# Article in Warbird Digest Magazine



## goflihi (Mar 6, 2009)

Hello all, I lost the password and was having trouble logging on as aerofotografik. Old age creeping up I guess.

Added my avatar. Image is from my visit with F.S. "Gabby Gabreski" in 1999. He was telling me "always check your six, never let them get on your six". Damn good advice from one of the greatest aviators of WW2.

Been busy working up new images and have posted a couple latest. If anyone is interested or subscribes to Warbird Digest magazine, you'll find a feature article on my fine art warbird photography. Anywhooha, hope some will enjoy the story.

Latest images are of Jack Roush's P-51B OLD CROW and Butch Schroeder's P-47 Thunderbolt "Hairless Joe". This P-47 HS1 replaces the simple cowl off side shot that was HS1.

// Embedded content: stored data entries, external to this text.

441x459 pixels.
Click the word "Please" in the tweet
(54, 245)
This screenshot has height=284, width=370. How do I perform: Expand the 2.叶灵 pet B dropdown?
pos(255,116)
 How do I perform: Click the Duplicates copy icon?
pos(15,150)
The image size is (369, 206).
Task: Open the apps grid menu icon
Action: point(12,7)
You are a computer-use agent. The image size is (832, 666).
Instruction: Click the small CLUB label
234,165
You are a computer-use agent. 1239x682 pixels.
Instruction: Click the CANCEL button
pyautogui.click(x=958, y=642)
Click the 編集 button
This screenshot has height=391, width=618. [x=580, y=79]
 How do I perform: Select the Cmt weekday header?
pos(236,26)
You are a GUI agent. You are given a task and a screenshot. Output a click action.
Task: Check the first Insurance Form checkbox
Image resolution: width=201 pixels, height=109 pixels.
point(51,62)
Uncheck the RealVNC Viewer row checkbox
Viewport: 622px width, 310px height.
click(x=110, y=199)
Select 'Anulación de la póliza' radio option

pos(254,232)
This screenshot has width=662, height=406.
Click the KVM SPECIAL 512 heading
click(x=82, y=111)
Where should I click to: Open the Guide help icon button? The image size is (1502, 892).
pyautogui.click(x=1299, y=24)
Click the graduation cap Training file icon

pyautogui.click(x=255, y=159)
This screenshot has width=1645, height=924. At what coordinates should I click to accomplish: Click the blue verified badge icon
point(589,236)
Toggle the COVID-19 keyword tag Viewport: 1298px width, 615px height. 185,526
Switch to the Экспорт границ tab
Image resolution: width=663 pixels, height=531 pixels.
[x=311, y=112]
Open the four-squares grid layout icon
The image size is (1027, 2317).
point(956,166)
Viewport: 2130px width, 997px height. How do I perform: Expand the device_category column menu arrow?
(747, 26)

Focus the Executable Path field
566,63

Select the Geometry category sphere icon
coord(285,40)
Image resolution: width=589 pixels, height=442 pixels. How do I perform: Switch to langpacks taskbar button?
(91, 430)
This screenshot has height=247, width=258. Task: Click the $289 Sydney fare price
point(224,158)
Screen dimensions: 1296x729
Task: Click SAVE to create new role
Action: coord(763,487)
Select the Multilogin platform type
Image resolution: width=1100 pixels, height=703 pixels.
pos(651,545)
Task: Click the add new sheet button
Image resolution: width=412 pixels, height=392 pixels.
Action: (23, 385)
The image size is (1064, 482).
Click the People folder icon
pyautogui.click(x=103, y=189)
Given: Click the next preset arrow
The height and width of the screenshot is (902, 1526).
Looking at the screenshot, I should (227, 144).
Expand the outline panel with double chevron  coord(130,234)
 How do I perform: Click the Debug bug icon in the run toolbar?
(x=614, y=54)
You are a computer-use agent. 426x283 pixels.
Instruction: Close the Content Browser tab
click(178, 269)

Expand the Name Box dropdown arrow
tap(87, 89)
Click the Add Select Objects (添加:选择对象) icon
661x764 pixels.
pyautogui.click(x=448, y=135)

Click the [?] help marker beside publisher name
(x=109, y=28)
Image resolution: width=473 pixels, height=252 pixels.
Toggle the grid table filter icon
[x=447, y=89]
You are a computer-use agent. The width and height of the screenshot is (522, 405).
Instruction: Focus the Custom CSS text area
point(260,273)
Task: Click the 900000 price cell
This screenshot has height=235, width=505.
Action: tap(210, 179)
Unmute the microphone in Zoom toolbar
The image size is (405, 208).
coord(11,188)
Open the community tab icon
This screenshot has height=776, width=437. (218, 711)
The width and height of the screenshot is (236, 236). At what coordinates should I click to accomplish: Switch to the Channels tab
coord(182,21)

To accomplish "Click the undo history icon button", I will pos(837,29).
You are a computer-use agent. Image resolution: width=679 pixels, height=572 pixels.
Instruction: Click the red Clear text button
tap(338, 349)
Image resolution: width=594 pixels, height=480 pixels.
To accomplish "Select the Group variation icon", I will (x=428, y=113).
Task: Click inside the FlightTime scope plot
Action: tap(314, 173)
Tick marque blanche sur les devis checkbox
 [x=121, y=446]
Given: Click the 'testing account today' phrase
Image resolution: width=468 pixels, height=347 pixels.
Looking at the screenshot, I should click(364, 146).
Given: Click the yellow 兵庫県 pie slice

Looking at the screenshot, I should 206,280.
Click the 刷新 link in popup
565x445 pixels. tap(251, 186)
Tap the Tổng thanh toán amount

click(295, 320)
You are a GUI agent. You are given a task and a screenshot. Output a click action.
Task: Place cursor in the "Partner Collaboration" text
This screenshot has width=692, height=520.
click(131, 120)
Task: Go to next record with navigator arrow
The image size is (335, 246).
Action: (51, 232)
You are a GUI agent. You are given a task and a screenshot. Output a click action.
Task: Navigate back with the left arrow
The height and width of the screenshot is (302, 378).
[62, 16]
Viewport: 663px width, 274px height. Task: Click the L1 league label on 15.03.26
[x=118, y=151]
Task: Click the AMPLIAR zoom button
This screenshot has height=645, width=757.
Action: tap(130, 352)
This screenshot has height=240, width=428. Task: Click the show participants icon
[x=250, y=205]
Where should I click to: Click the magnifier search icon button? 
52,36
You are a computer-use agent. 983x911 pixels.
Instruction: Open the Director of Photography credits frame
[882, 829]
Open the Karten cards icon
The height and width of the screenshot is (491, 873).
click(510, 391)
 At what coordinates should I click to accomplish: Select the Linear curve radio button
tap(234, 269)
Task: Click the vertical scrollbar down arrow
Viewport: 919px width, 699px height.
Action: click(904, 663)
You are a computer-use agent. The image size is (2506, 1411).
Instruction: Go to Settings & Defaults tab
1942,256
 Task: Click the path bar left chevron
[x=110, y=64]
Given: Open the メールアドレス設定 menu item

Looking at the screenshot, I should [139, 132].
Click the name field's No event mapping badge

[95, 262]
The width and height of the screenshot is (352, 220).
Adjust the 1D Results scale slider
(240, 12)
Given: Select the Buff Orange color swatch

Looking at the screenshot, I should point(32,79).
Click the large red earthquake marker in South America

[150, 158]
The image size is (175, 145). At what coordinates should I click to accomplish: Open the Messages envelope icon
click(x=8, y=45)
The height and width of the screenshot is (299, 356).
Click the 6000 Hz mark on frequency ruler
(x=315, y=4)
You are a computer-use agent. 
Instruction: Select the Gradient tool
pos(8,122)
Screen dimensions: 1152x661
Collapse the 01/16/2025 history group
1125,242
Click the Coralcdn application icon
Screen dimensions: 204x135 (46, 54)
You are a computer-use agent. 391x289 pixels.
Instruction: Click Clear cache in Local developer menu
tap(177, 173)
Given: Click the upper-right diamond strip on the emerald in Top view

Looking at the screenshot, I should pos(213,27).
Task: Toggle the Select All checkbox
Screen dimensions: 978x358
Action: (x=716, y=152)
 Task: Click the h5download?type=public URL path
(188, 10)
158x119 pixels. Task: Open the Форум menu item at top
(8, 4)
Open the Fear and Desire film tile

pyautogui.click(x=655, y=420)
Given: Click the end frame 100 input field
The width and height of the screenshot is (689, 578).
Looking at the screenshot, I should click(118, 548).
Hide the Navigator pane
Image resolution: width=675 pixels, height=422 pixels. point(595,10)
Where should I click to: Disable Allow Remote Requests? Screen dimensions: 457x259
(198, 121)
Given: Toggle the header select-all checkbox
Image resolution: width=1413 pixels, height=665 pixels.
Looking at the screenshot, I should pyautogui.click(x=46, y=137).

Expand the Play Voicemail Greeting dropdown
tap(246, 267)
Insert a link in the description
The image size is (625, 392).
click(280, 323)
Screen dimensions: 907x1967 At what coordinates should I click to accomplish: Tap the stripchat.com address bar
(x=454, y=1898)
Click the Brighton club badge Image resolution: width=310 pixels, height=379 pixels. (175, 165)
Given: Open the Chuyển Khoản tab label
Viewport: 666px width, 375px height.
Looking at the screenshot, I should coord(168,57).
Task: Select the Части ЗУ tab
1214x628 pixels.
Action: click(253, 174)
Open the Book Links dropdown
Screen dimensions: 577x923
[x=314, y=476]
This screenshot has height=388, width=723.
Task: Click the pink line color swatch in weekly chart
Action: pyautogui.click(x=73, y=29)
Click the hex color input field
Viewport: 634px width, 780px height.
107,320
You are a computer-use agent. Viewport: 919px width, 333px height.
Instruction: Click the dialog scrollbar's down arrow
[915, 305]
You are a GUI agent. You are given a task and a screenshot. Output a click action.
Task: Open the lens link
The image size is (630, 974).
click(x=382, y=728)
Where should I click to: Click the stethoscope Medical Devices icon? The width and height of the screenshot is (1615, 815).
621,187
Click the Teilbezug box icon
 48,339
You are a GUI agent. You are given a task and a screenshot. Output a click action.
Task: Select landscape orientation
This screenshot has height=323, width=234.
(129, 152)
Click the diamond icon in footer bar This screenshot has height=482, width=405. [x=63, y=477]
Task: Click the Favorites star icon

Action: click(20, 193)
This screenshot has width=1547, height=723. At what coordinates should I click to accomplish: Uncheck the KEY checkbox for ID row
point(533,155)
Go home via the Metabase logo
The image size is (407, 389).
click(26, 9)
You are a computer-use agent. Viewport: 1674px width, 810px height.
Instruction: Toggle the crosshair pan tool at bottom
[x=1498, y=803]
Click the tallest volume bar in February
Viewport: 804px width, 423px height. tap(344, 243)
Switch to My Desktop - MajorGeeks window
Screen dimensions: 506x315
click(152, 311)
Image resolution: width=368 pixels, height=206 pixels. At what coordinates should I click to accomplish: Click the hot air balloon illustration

Scheduling more shoots soon.

Enjoy,
Chris
Aero-Fotografik


----------



## fly boy (Mar 6, 2009)

nice shots for the internal engine parts i have always wanted to see those


----------



## evangilder (Mar 6, 2009)

Nice shots, Chris.


----------



## Wurger (Mar 6, 2009)

Welcome back.


----------



## Gnomey (Mar 6, 2009)

Nice shots.


----------



## Njaco (Mar 6, 2009)

Cool pics! Vibrant colors.


----------



## goflihi (Mar 7, 2009)

I think I'll finally make it up to Vintage Wings of Canada museum in Gatineau end of this month or begining of next to shoot an FG-1D and a Spitfire cockpit. Those should be excellent additions to Big Beautiful Doll and Glacier Girl. Will also re-shoot the cockpit of Hairless Joe for maximum drama. Prior to that it was just a hand held quickie shot. See attached. This is o.k. but not my favorite angle, I like to get as near to sitting in cockpit view looking out the windscreen as possible and of course replacing hangar walls/doors with a dramatic sky scene. 

Of note in the March/April issue of Warbird Digest is nose artist *Don Ricci*, fantastic talent in carrying on the torch. Check out Don's work at Home - Artwork By Don Ricci. You can view close-ups of his work, totally awesome. After all, the nose art is the plane's "identity".

Chris
Aero-Fotografik


----------



## goflihi (Mar 7, 2009)

Czesc Wurger, in Warbird Digest, I included a shot of my hometown, Olszyna, PL and farm home just outside of town in the article. Of course you know the Polish connection Gabby Gabreski had. He went back every year to visit Poland. 

Chris
Aero-Fotografik


----------



## goflihi (Mar 29, 2009)

Chasing The Dream, nice book Eric!


----------



## evangilder (Mar 30, 2009)

Thanks Chris. 8)


----------



## Wurger (Mar 30, 2009)

goflihi said:


> Czesc Wurger, in Warbird Digest, I included a shot of my hometown, Olszyna, PL and farm home just outside of town in the article. Of course you know the Polish connection Gabby Gabreski had. He went back every year to visit Poland.
> 
> Chris
> Aero-Fotografik



Cześć Chris,

Yep I do.Thank you


----------